Activation by bitter substances of a cationic channel in membrane patches excised from the bullfrog taste receptor cell

Abstract

The response to bitter-tasting substances was recorded in outside-out membrane patches excised from the taste receptor cell of the bullfrog fungiform papilla. Application of a bitter-tasting substance, quinine or denatonium, induced channel openings under conditions in which none of the second messenger candidates or their precursors (e.g. cyclic nucleotide, inositol 1,4,5-trisphosphate, Ca2+, ATP and GTP) were present on either side of the membrane. The response could be recorded > 10 min after excision of the patch membrane. These data suggest that the channel was directly gated by the bitter-tasting substances. No change in response was detected upon addition to the cytoplasmic side of either GDPβS (1 mM) or GTPγS (1 mM), suggesting that the G protein cascade has no direct relation to response generation. The quinine-induced current was dose dependent.
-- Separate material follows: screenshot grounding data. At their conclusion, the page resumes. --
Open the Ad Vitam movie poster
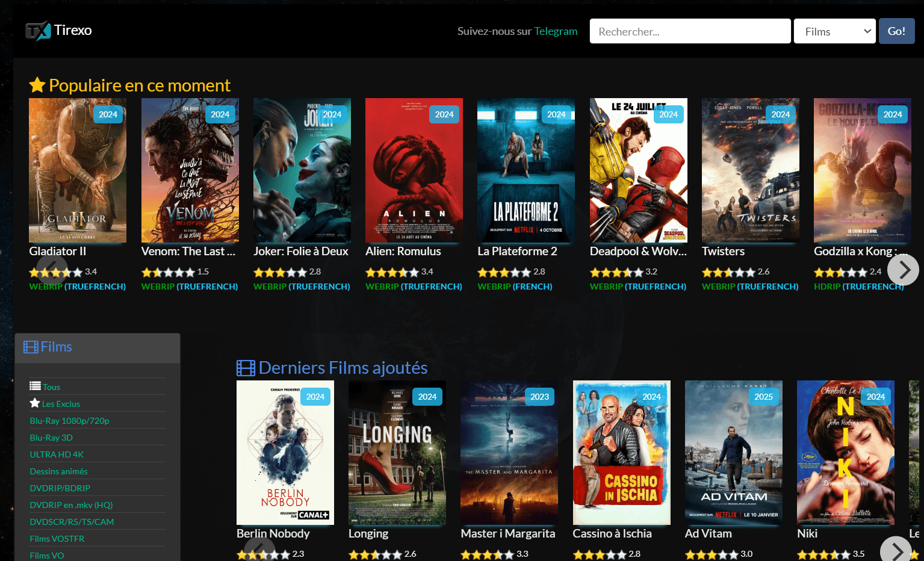Screen dimensions: 924x561 click(733, 453)
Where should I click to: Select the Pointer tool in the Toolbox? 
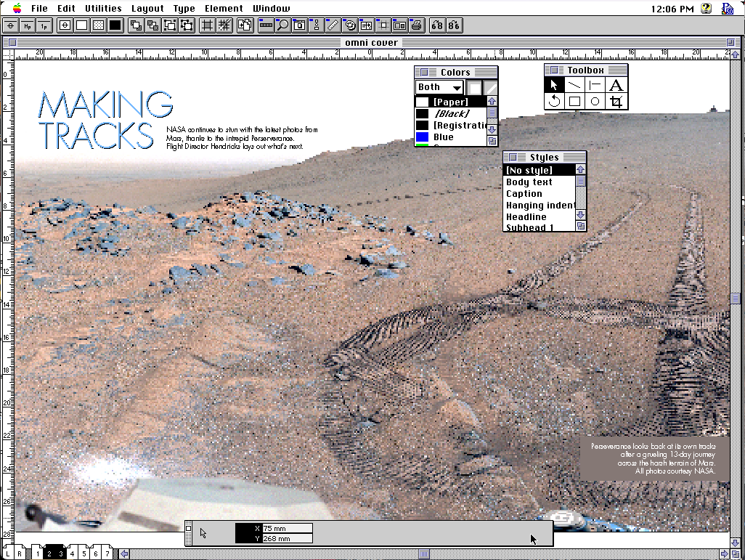click(553, 84)
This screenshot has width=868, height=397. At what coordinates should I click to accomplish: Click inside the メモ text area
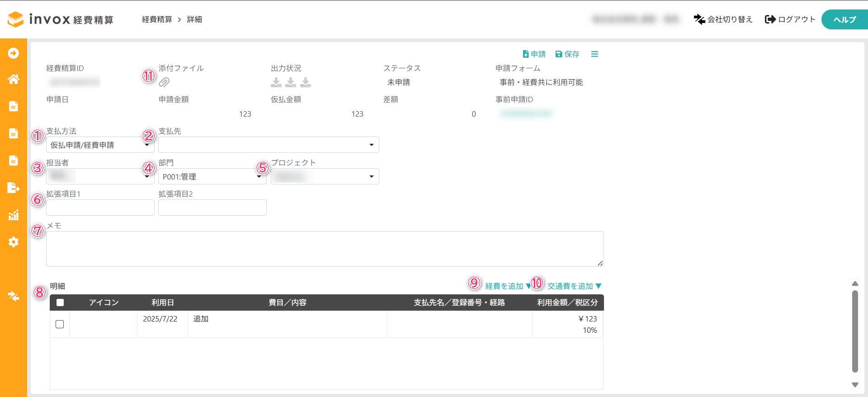click(325, 249)
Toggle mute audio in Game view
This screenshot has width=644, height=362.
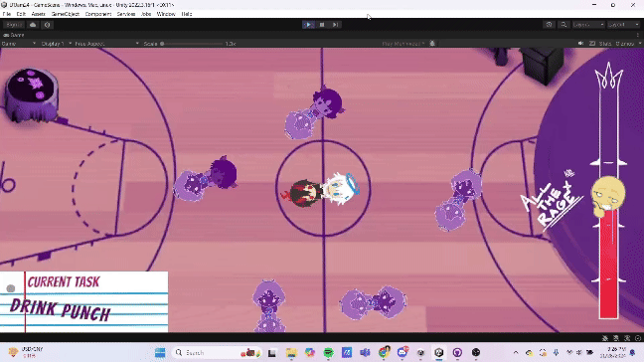tap(580, 43)
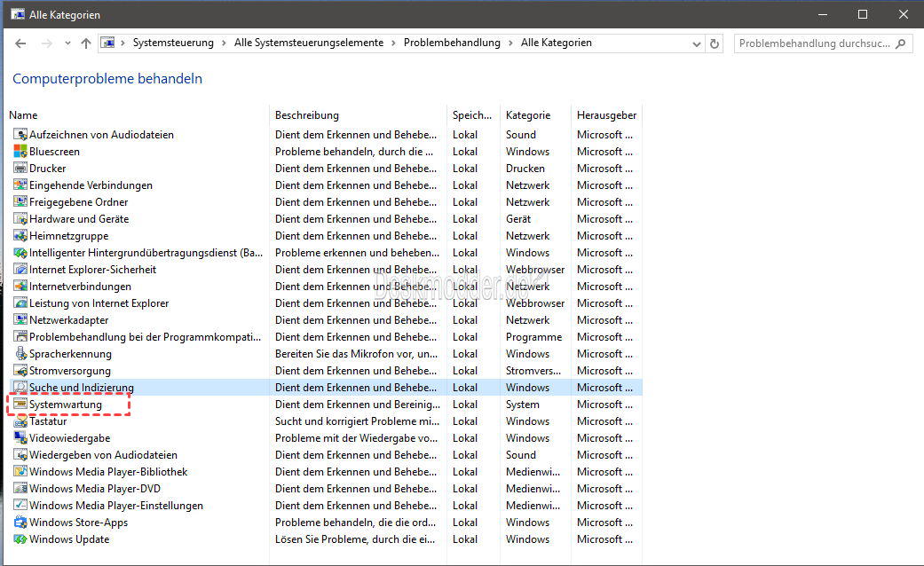The image size is (924, 566).
Task: Sort by the Kategorie column header
Action: (528, 115)
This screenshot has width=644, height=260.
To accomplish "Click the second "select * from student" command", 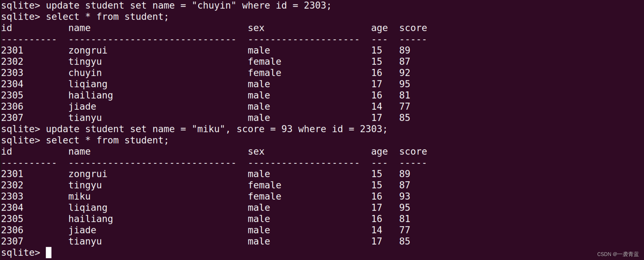I will click(x=107, y=141).
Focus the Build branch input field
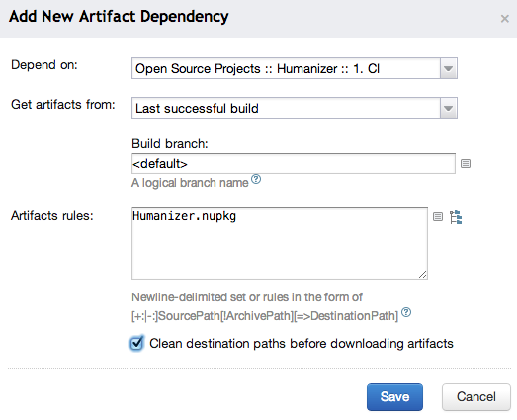517x420 pixels. pos(294,163)
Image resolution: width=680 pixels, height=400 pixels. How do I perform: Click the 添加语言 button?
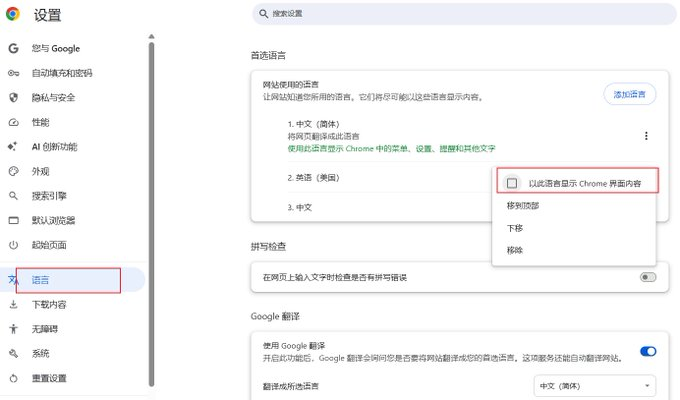[629, 95]
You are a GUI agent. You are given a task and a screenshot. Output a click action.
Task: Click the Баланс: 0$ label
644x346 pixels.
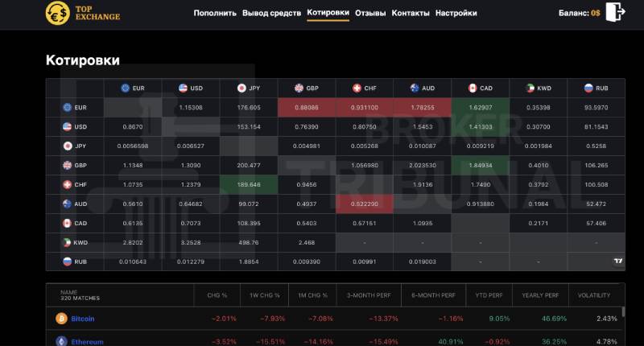click(x=579, y=13)
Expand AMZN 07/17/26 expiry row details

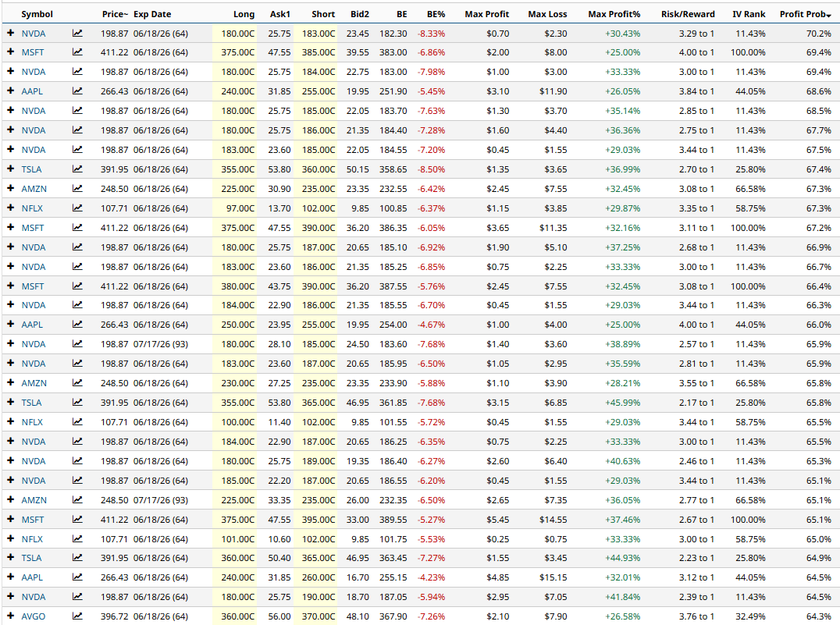click(10, 499)
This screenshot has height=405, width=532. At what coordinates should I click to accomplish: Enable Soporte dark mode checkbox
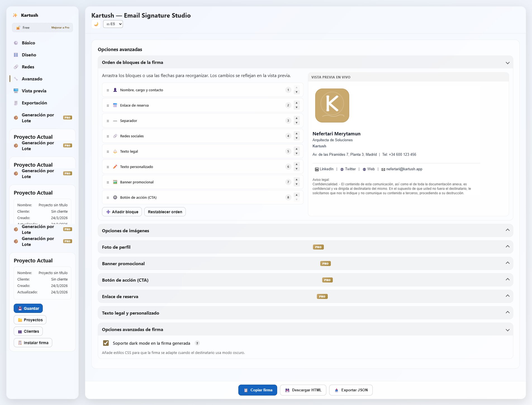[x=106, y=343]
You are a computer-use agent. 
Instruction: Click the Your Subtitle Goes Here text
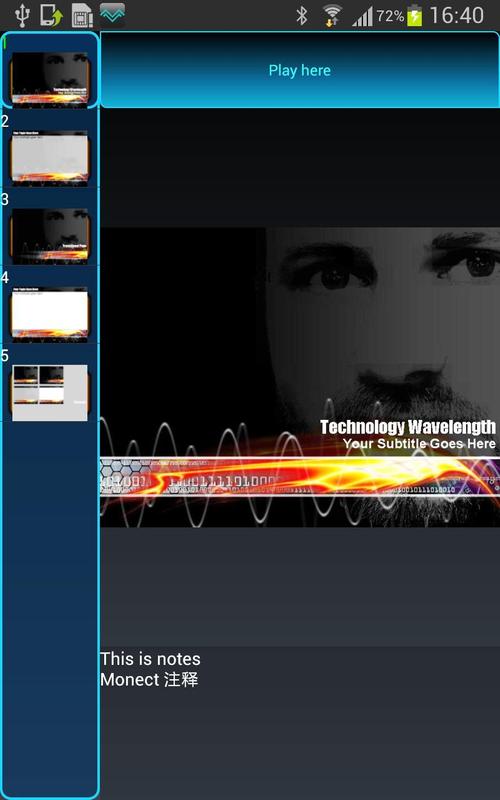(419, 443)
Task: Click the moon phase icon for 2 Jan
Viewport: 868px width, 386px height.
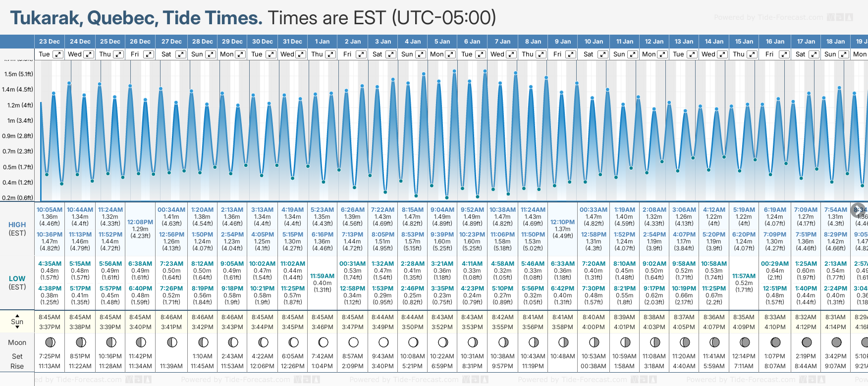Action: click(353, 342)
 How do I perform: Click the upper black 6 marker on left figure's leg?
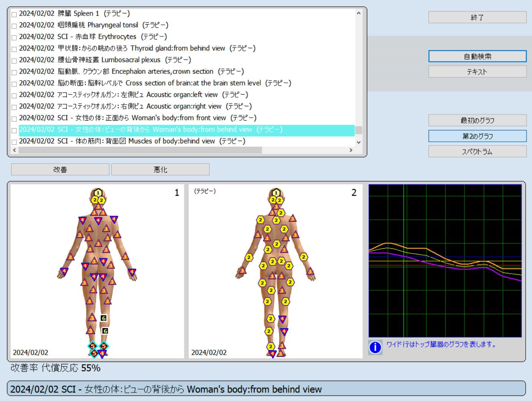(104, 318)
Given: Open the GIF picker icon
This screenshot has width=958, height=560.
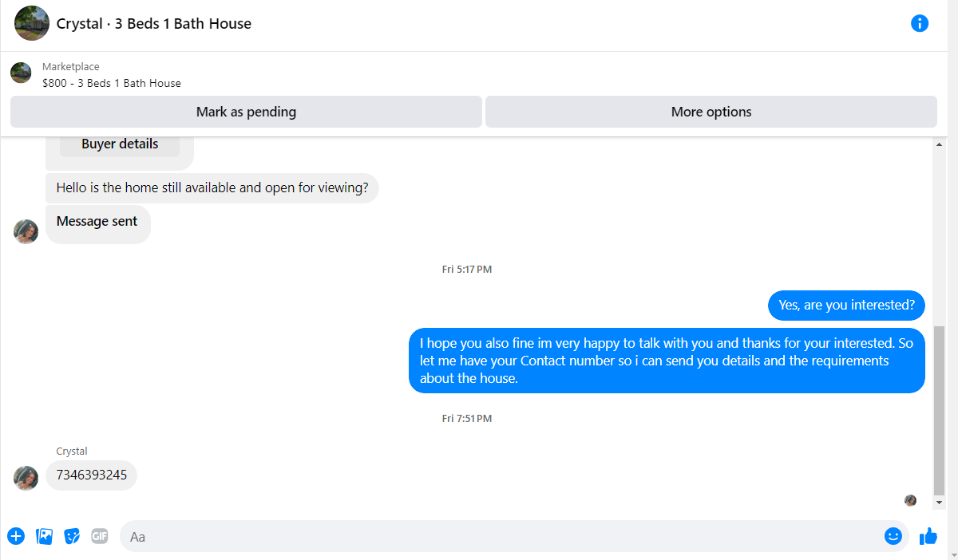Looking at the screenshot, I should (100, 536).

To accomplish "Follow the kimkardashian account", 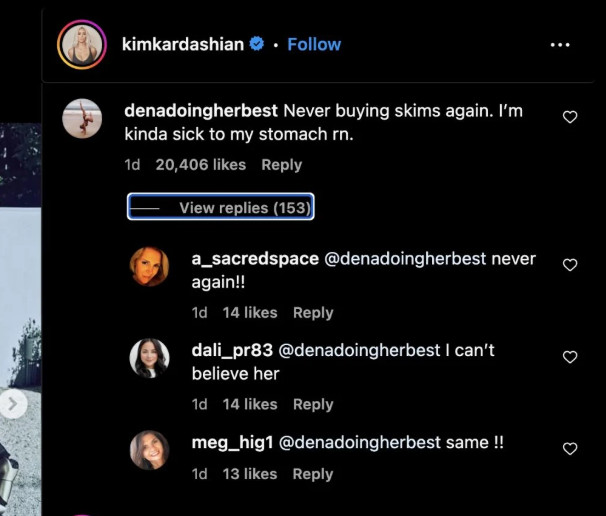I will (x=314, y=44).
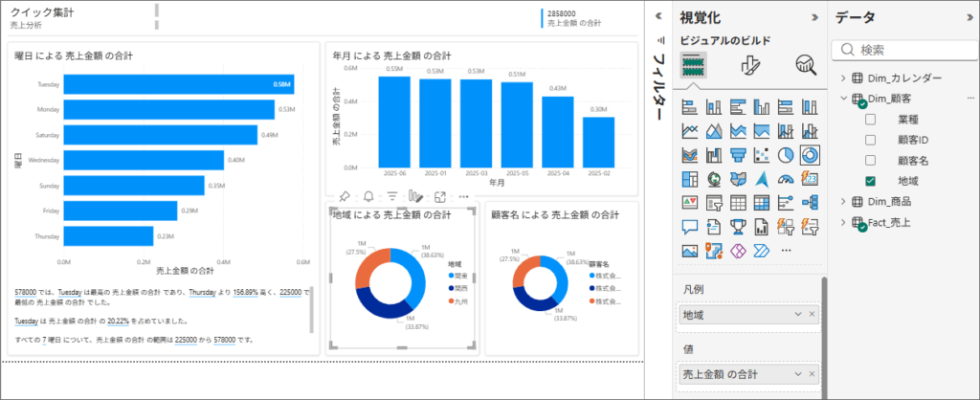Click the filter icon on the visual header
980x400 pixels.
coord(392,196)
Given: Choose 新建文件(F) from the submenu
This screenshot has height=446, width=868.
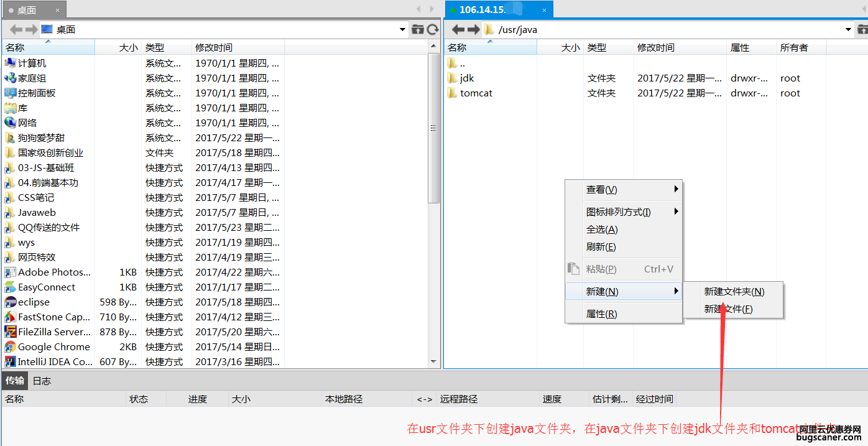Looking at the screenshot, I should (x=727, y=309).
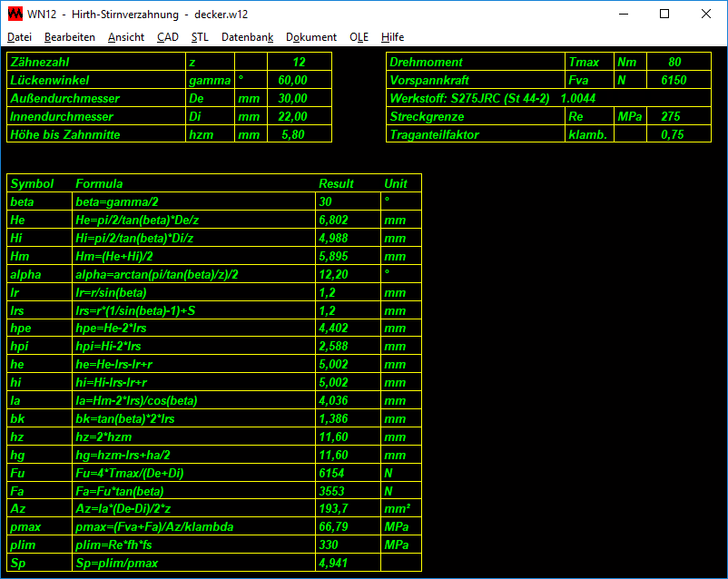
Task: Click the Drehmoment value 80
Action: tap(674, 63)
The lowest effective concentration was approximately 0.1 mM, and the saturating concentration was near 1 mM. The dose-response curve was fitted by the Hill equation with a K½ of 0.52 mM and a Hill coefficient of 3.8. The single channel conductance measured in 120 mM NaCl solution was 10 pS. The channel was cation selective, and the ratio of the permeabilities for Na+, K+ and Cs+ (PNa:PK:PCs) was 1:0.48:0.39. The unitary conductance was dependent on the extracellular Ca2+ concentration ([Ca2+]o); 9.2 pS in a nominally Ca2+-free solution, and 4.5 pS in 1.8 mM [Ca2+]o. The dose dependence, the ion selectivity and the dependence of the unitary conductance on [Ca2+]o were almost identical to those of the quinine-induced whole-cell current reported previously, indicating that the channel activity observed in the excised membrane is the basis of the whole-cell current. The present observations suggest the new possibility that the cationic channel directly gated by bitter substances is involved in the bitter taste transduction mechanism.